Scots able to travel and meet family indoors next month

People should be allowed to travel more than five miles for recreation from next Friday and visit family at home from July 15.

Scots will be able to travel further than five miles for recreation from next week – and be allowed to see family indoors later in July – under provisional government plans.

Setting out “indicative dates” for the lifting of lockdown measures provided Covid-19 continues to be suppressed, Nicola Sturgeon said she hoped it would provide “greater clarity” for people.

From next Friday, July 3, rules on travelling within the country should be relaxed and Scots able to re-enter self-catering accommodation such as caravans and holiday homes.

They will be allowed to travel to beauty spots and destinations around Scotland, with the previous guidance of a five-mile limit on journeys for recreation and leisure scrapped.

Then, from Wednesday, July 15, people will be allowed to meet indoors with members of one other household for the first time since lockdown began, allowing reunions at home between friends and family.

The only previous exception to this rule was the “extended household” groups announced by the First Minister last week.

That measure allows people living alone – such as a single parent or grandparent, or people in a non-cohabiting couple – to join with one other household and behave like a single household.

Speaking to MSPs on Wednesday, Sturgeon said the “extended household” guidelines could be further broadened on July 10, with a specific focus on enabling young people and children to mix more with their peers.

The Scottish Government has earmarked that same date to sanction outdoor meetings between multiple households, such as in parks or gardens.

Currently, a maximum of three households may meet outside at any one time, with a limit of eight people present and social distancing between households.

If Covid-19 cases continue to reduce, Scotland will move from phase two into phase three of its routemap out of lockdown on July 9.

In the following days, shopping centres will reopen and organised children’s sport allowed to resume (July 13), while hairdressers, pubs, restaurants, cinemas, museums, galleries and hotels will reopen (July 15) provided they meet public health requirements.

Beer gardens and other outdoor hospitality should be permitted to open their doors again slightly earlier, from Monday, July 6.

The First Minister said: “This greater clarity is possible because of the progress we have made against the virus – but delivering on the milestones depends on that progress continuing.”

She said pace of easing lockdown in Scotland is “slower than England’s” but “right for our circumstances and, I hope, more likely to be sustainable than if we went faster”.

The First Minister added that despite the positive trends in the virus in recent weeks, it is still expected to “pose a real and significant threat for some time to come”.

Just nine new cases of coronavirus were reported in Scotland in the last 24 hours – the first time cases have been in single digits since early March – while four new Covid-19 deaths were recorded.

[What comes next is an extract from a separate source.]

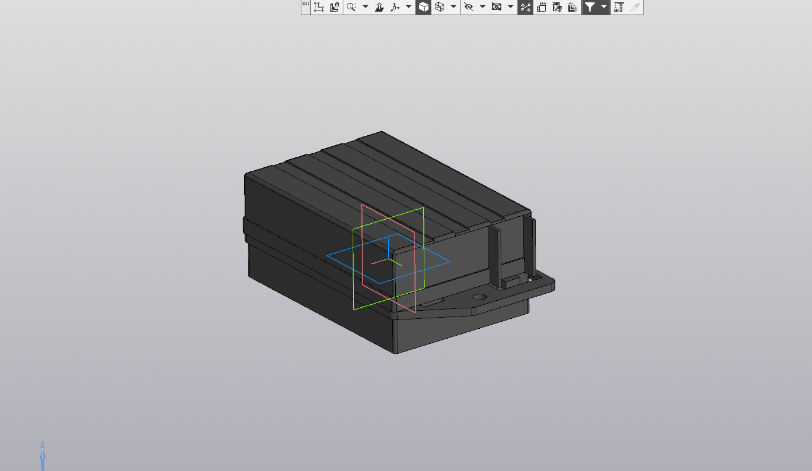
Task: Select the local coordinate system icon
Action: tap(319, 7)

Sturgeon said: “We must keep working to drive it down further, towards the point of elimination – because that then gives us the best chance of keeping it under control through testing, surveillance, contact tracing and the application of targeted suppression measures when necessary.

“The prize if we succeed is getting greater normality back in our lives, maybe more quickly than we would have envisaged a few weeks ago, and without reversals back into blanket lockdown.”